Stored entries:

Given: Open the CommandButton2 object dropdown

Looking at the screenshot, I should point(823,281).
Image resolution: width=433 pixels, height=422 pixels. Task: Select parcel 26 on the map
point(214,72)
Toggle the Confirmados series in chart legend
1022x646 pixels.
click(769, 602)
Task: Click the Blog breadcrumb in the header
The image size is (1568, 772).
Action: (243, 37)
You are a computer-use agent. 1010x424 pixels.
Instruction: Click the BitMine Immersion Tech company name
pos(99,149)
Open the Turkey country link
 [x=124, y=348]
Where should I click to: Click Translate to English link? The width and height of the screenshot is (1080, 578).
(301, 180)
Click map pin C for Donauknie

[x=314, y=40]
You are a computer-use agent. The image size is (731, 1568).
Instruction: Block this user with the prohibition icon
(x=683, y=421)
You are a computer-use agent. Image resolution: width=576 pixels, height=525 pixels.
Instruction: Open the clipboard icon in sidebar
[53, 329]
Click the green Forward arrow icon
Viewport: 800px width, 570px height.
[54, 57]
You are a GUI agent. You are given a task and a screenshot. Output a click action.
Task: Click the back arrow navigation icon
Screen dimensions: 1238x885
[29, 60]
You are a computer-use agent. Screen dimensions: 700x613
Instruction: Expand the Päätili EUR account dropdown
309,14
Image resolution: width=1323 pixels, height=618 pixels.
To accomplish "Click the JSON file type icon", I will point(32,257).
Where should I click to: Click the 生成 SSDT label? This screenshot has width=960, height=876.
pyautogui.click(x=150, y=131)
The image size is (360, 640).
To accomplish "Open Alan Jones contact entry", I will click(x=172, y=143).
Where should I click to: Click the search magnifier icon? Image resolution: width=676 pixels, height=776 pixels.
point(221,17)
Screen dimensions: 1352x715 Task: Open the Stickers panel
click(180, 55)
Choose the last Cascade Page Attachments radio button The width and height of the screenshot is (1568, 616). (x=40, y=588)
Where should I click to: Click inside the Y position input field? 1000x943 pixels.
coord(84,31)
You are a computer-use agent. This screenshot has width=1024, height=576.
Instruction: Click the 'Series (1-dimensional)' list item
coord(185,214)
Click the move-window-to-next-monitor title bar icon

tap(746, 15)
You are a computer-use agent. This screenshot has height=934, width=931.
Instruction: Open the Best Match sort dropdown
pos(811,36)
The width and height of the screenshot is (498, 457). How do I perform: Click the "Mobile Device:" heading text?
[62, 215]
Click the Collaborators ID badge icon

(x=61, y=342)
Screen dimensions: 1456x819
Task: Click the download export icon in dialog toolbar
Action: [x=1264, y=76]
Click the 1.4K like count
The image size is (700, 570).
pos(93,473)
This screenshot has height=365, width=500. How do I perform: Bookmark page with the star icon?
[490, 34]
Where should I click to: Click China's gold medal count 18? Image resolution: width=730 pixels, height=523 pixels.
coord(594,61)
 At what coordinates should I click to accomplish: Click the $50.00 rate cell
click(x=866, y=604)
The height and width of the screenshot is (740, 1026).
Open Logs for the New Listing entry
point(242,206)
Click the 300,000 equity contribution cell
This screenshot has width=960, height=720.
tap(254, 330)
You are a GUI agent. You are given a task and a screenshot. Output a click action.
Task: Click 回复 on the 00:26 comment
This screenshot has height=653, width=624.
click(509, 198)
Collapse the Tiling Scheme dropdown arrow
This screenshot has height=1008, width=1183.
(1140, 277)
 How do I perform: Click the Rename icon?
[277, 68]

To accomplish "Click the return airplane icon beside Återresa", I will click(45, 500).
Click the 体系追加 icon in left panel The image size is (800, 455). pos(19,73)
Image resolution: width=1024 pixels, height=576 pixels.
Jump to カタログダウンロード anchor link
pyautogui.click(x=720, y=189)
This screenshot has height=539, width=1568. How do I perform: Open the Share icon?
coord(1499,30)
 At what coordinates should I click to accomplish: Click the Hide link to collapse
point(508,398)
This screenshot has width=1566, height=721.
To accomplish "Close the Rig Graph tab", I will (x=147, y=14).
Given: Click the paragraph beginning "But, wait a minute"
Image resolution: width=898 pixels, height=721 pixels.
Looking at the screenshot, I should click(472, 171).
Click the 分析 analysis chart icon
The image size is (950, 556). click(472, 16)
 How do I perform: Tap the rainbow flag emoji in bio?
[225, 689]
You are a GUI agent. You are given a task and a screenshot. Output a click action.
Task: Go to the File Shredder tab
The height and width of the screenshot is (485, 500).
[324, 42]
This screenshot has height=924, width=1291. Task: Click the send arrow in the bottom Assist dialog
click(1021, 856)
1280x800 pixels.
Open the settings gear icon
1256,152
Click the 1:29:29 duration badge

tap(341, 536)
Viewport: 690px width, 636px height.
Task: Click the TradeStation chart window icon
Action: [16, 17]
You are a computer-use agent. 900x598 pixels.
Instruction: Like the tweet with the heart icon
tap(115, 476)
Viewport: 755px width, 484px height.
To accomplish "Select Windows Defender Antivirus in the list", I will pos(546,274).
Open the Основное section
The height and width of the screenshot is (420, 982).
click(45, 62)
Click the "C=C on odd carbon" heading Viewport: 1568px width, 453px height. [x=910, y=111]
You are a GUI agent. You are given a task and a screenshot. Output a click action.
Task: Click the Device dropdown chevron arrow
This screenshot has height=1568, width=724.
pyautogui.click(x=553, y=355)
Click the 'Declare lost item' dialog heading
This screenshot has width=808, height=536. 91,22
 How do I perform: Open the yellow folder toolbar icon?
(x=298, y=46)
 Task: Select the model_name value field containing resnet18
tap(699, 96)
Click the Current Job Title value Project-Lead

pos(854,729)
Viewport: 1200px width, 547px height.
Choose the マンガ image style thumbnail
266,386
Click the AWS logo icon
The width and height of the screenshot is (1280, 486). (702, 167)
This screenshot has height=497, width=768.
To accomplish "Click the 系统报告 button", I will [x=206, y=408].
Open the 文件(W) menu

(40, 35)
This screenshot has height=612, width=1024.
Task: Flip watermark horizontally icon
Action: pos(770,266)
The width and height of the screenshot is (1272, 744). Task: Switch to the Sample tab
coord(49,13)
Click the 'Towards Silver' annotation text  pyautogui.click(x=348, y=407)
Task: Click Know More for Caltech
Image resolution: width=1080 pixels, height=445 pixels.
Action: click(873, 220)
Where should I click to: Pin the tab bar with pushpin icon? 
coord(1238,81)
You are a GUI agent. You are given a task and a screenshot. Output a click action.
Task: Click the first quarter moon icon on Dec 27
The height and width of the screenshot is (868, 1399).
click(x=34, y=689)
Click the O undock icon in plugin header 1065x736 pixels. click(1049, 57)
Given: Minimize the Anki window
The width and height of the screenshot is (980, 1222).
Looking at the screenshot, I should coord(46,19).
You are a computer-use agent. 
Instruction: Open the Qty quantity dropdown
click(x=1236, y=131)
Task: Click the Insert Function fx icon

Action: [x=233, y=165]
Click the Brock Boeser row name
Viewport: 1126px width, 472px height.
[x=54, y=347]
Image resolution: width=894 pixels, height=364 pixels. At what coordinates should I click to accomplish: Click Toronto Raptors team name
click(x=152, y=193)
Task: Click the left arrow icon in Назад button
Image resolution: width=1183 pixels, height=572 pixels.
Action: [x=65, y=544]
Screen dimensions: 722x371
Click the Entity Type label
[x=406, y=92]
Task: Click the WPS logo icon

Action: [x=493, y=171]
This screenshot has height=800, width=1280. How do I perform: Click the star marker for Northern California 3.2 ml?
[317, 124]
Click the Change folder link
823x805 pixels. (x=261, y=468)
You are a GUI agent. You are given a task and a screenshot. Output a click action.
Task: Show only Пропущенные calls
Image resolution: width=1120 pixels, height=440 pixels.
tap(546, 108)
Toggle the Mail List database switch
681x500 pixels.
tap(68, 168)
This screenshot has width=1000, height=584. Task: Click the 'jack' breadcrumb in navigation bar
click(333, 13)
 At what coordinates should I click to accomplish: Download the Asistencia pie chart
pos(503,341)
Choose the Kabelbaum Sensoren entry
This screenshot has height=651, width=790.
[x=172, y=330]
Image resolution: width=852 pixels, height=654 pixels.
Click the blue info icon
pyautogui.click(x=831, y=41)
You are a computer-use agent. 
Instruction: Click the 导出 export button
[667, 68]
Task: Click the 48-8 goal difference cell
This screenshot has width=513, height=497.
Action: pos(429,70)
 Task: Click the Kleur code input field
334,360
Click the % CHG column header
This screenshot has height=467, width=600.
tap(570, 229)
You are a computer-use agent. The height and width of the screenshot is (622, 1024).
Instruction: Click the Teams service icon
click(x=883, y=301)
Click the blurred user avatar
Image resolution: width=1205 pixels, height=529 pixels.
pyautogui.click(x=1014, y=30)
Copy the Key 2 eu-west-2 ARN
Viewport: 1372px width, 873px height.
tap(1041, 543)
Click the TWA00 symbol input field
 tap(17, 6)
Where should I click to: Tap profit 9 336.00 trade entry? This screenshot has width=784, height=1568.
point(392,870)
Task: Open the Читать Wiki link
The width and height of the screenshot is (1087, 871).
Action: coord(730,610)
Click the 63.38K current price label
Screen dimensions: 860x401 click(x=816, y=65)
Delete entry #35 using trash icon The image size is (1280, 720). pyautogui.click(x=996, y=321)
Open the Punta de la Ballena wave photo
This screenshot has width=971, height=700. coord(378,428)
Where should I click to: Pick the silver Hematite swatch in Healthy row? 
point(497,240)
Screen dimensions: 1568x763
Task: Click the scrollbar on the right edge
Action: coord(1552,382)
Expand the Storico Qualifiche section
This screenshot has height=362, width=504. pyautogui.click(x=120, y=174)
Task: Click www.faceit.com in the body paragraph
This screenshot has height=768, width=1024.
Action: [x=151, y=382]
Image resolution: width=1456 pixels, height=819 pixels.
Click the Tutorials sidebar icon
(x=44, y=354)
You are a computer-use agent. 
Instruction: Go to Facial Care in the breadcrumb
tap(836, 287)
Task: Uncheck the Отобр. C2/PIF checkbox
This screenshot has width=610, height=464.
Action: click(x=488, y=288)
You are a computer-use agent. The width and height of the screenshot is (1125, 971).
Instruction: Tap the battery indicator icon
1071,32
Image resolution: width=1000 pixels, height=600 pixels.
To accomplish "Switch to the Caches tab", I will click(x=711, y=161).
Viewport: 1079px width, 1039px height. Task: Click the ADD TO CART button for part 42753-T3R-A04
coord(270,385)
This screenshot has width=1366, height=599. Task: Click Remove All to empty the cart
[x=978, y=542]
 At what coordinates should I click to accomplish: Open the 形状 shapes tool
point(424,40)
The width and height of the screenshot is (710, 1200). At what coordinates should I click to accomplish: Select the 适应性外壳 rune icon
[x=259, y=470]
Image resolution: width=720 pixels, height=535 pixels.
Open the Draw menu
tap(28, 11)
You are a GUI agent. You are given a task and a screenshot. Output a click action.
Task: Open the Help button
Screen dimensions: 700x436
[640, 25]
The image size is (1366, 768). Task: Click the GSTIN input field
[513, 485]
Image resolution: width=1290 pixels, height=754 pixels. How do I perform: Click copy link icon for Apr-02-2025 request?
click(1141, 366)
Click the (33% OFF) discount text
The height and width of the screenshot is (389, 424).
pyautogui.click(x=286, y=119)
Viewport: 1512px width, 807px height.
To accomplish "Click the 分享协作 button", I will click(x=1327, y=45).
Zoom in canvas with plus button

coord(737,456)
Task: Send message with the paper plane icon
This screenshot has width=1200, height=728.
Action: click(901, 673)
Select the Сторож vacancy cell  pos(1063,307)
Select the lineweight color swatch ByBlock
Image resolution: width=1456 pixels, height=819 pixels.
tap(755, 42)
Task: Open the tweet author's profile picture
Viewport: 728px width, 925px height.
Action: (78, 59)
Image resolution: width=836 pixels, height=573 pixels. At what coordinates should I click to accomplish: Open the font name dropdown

## [Action item]
Only lines holding the word "header" belong in the answer; copy all of them from the records.

## [Answer section]
Task: Click the Blog breadcrumb in the header
Click the O undock icon in plugin header 1065x736 pixels. click(1049, 57)
Click the % CHG column header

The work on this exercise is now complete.